(Input for this task Opens)
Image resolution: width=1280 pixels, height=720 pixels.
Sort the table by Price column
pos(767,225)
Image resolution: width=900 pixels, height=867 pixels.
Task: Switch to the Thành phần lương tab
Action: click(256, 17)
(Input for this task Closes)
An exact copy of all the records is the expected answer.

— Exercise response —
Image resolution: width=1280 pixels, height=720 pixels.
Sort the table by Price column
pos(767,225)
Image resolution: width=900 pixels, height=867 pixels.
Task: Switch to the Thành phần lương tab
Action: click(256, 17)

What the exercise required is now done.